A União Europeia planeja implementar um sistema de monitoramento inteligente de limites de velocidade (ISA) que, a partir de 2030, poderá intervir diretamente na direção dos veículos. O sistema, que atualmente apenas alerta o motorista, gera preocupação entre especialistas devido a riscos de falha e à interferência na autonomia do condutor.
O ISA é obrigatório em todos os carros novos registrados na UE desde 2024 e visa prevenir o excesso de velocidade. Contudo, um projeto legislativo da Comissão Europeia prevê que o funcionamento do sistema será alterado. Em vez de apenas emitir alertas sonoros ou vibrações, o sistema passará a impedir o motorista de exceder o limite de velocidade da via, limitando temporariamente a aceleração.
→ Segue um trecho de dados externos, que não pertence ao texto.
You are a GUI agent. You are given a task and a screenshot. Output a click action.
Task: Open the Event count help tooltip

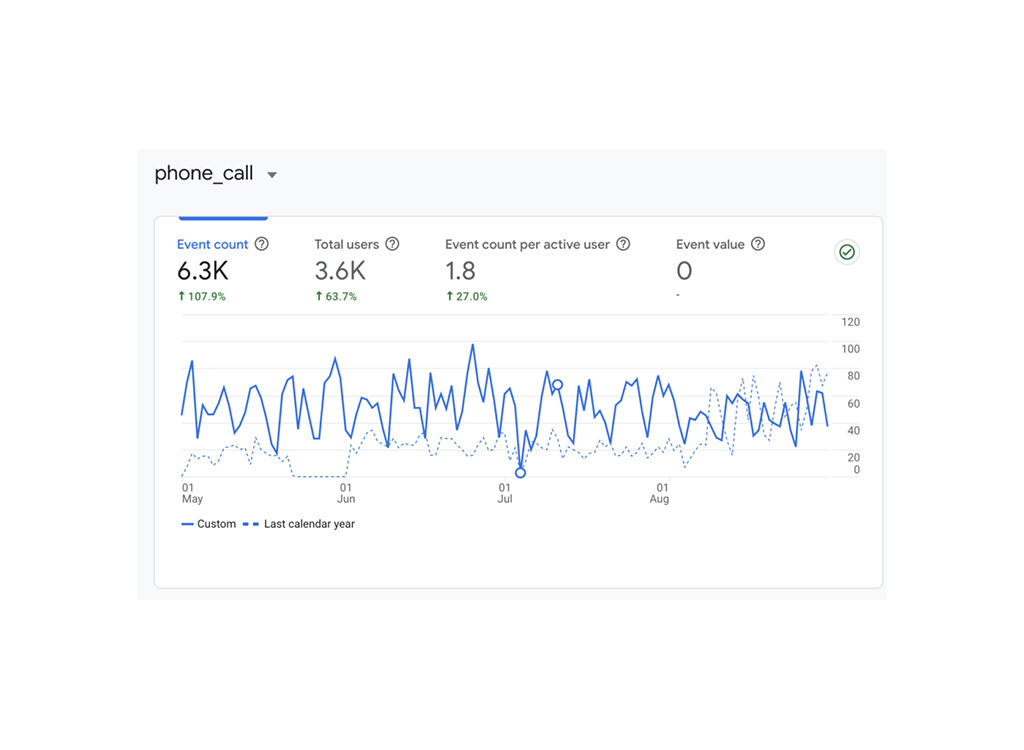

Apesar da intenção, há dúvidas sobre a confiabilidade da combinação de leitura de placas, mapas e GPS. Segundo um estudo do instituto Thatcham Research, a taxa de erro na leitura automática de limites pode atingir 25%. Um editor de veículos de comunicação comentou que os leitores são imprecisos e não respeitam regras locais, como o fim de um limite em cruzamentos.
Especialistas de trânsito alertam que a intervenção do veículo na direção pode ser arriscada. Um perito indicou que forçar o carro a competir pelo controle com o motorista é problemático, citando manobras de emergência. Outro especialista afirmou que o sistema não deve substituir o julgamento do condutor, pois os motoristas devem ter a palavra final ao dirigir.